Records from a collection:
********************
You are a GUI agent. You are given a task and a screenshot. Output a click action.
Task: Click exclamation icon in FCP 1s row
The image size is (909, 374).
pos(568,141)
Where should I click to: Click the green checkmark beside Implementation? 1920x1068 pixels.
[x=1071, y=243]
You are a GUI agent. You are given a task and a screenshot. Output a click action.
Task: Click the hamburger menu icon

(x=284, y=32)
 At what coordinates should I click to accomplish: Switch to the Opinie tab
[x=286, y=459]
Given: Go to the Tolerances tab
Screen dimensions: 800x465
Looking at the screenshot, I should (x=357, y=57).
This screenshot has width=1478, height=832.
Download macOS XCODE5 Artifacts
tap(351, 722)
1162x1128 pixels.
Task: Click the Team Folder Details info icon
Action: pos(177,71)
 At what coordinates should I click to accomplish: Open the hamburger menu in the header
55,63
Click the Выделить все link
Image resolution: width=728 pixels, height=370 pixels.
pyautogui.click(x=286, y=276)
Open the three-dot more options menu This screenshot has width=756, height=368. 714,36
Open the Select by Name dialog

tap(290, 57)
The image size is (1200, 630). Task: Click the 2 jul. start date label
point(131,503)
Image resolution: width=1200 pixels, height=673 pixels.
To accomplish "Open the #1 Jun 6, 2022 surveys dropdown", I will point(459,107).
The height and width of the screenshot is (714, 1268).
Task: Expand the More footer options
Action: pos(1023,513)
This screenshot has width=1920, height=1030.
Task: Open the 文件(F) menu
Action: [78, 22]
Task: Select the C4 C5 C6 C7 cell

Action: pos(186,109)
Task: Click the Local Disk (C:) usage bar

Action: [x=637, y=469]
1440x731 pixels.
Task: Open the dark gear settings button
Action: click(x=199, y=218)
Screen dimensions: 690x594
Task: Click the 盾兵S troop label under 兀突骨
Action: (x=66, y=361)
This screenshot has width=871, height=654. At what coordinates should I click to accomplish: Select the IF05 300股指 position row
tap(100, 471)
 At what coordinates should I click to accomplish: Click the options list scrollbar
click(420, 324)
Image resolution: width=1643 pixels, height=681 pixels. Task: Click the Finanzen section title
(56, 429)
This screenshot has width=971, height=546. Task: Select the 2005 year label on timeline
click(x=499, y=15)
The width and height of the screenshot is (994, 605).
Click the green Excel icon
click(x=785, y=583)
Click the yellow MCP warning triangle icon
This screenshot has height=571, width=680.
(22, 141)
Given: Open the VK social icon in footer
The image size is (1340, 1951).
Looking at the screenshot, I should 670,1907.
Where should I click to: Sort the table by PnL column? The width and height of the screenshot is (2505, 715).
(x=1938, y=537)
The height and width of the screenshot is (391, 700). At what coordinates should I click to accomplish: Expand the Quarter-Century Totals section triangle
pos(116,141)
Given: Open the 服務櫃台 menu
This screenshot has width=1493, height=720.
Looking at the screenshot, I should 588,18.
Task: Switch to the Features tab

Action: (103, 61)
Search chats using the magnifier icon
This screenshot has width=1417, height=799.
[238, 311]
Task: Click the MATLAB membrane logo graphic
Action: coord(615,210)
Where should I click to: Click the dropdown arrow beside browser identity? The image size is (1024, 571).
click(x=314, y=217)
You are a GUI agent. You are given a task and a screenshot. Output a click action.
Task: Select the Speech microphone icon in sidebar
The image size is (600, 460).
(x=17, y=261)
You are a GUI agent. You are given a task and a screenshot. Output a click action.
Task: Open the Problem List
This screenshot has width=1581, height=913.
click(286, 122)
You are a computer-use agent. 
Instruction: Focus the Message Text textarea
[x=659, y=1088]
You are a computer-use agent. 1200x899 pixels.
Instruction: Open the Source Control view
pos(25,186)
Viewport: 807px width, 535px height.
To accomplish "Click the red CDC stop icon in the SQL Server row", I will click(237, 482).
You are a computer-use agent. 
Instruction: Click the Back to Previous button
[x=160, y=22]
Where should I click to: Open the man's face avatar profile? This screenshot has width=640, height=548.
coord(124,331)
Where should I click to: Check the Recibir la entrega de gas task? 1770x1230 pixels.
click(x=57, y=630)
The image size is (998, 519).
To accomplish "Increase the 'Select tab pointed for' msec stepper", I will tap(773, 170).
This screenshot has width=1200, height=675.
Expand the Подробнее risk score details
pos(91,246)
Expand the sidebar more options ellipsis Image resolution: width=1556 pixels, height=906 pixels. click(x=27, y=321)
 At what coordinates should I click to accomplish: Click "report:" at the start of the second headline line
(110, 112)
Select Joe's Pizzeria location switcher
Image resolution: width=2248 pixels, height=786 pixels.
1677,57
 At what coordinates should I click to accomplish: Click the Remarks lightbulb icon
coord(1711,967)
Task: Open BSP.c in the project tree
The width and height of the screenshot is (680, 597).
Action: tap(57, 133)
********************
Task goal:
Output all of the data again, exactly.

Response to this task:
You are a GUI agent. You are given a task and a screenshot. Output a click action.
Task: Click exclamation icon in FCP 1s row
The image size is (909, 374).
pos(568,141)
Where should I click to: Click the green checkmark beside Implementation? 1920x1068 pixels.
[x=1071, y=243]
You are a GUI agent. You are given a task and a screenshot. Output a click action.
Task: Click the hamburger menu icon

(x=284, y=32)
 At what coordinates should I click to accomplish: Switch to the Opinie tab
[x=286, y=459]
Given: Go to the Tolerances tab
Screen dimensions: 800x465
Looking at the screenshot, I should (x=357, y=57).
This screenshot has width=1478, height=832.
Download macOS XCODE5 Artifacts
tap(351, 722)
1162x1128 pixels.
Task: Click the Team Folder Details info icon
Action: pos(177,71)
 At what coordinates should I click to accomplish: Open the hamburger menu in the header
55,63
Click the Выделить все link
Image resolution: width=728 pixels, height=370 pixels.
pyautogui.click(x=286, y=276)
Open the three-dot more options menu This screenshot has width=756, height=368. 714,36
Open the Select by Name dialog

tap(290, 57)
The image size is (1200, 630). Task: Click the 2 jul. start date label
point(131,503)
Image resolution: width=1200 pixels, height=673 pixels.
To accomplish "Open the #1 Jun 6, 2022 surveys dropdown", I will point(459,107).
The height and width of the screenshot is (714, 1268).
Task: Expand the More footer options
Action: pos(1023,513)
This screenshot has width=1920, height=1030.
Task: Open the 文件(F) menu
Action: [78, 22]
Task: Select the C4 C5 C6 C7 cell

Action: pos(186,109)
Task: Click the Local Disk (C:) usage bar

Action: [x=637, y=469]
1440x731 pixels.
Task: Open the dark gear settings button
Action: click(x=199, y=218)
Screen dimensions: 690x594
Task: Click the 盾兵S troop label under 兀突骨
Action: (x=66, y=361)
This screenshot has width=871, height=654. At what coordinates should I click to accomplish: Select the IF05 300股指 position row
tap(100, 471)
 At what coordinates should I click to accomplish: Click the options list scrollbar
click(420, 324)
Image resolution: width=1643 pixels, height=681 pixels. Task: Click the Finanzen section title
(56, 429)
This screenshot has width=971, height=546. Task: Select the 2005 year label on timeline
click(x=499, y=15)
The width and height of the screenshot is (994, 605).
Click the green Excel icon
click(x=785, y=583)
Click the yellow MCP warning triangle icon
This screenshot has height=571, width=680.
(22, 141)
Given: Open the VK social icon in footer
The image size is (1340, 1951).
Looking at the screenshot, I should 670,1907.
Where should I click to: Sort the table by PnL column? The width and height of the screenshot is (2505, 715).
(x=1938, y=537)
The height and width of the screenshot is (391, 700). At what coordinates should I click to accomplish: Expand the Quarter-Century Totals section triangle
pos(116,141)
Given: Open the 服務櫃台 menu
This screenshot has width=1493, height=720.
Looking at the screenshot, I should 588,18.
Task: Switch to the Features tab

Action: (103, 61)
Search chats using the magnifier icon
This screenshot has width=1417, height=799.
[238, 311]
Task: Click the MATLAB membrane logo graphic
Action: coord(615,210)
Where should I click to: Click the dropdown arrow beside browser identity? The image size is (1024, 571).
click(x=314, y=217)
You are a GUI agent. You are given a task and a screenshot. Output a click action.
Task: Select the Speech microphone icon in sidebar
The image size is (600, 460).
(x=17, y=261)
You are a GUI agent. You are given a task and a screenshot. Output a click action.
Task: Open the Problem List
This screenshot has width=1581, height=913.
click(286, 122)
You are a computer-use agent. 
Instruction: Focus the Message Text textarea
[x=659, y=1088]
You are a computer-use agent. 1200x899 pixels.
Instruction: Open the Source Control view
pos(25,186)
Viewport: 807px width, 535px height.
To accomplish "Click the red CDC stop icon in the SQL Server row", I will click(237, 482).
You are a computer-use agent. 
Instruction: Click the Back to Previous button
[x=160, y=22]
Where should I click to: Open the man's face avatar profile? This screenshot has width=640, height=548.
coord(124,331)
Where should I click to: Check the Recibir la entrega de gas task? 1770x1230 pixels.
click(x=57, y=630)
The image size is (998, 519).
To accomplish "Increase the 'Select tab pointed for' msec stepper", I will tap(773, 170).
This screenshot has width=1200, height=675.
Expand the Подробнее risk score details
pos(91,246)
Expand the sidebar more options ellipsis Image resolution: width=1556 pixels, height=906 pixels. click(x=27, y=321)
 At what coordinates should I click to accomplish: Click "report:" at the start of the second headline line
(110, 112)
Select Joe's Pizzeria location switcher
Image resolution: width=2248 pixels, height=786 pixels.
1677,57
 At what coordinates should I click to accomplish: Click the Remarks lightbulb icon
coord(1711,967)
Task: Open BSP.c in the project tree
The width and height of the screenshot is (680, 597).
Action: tap(57, 133)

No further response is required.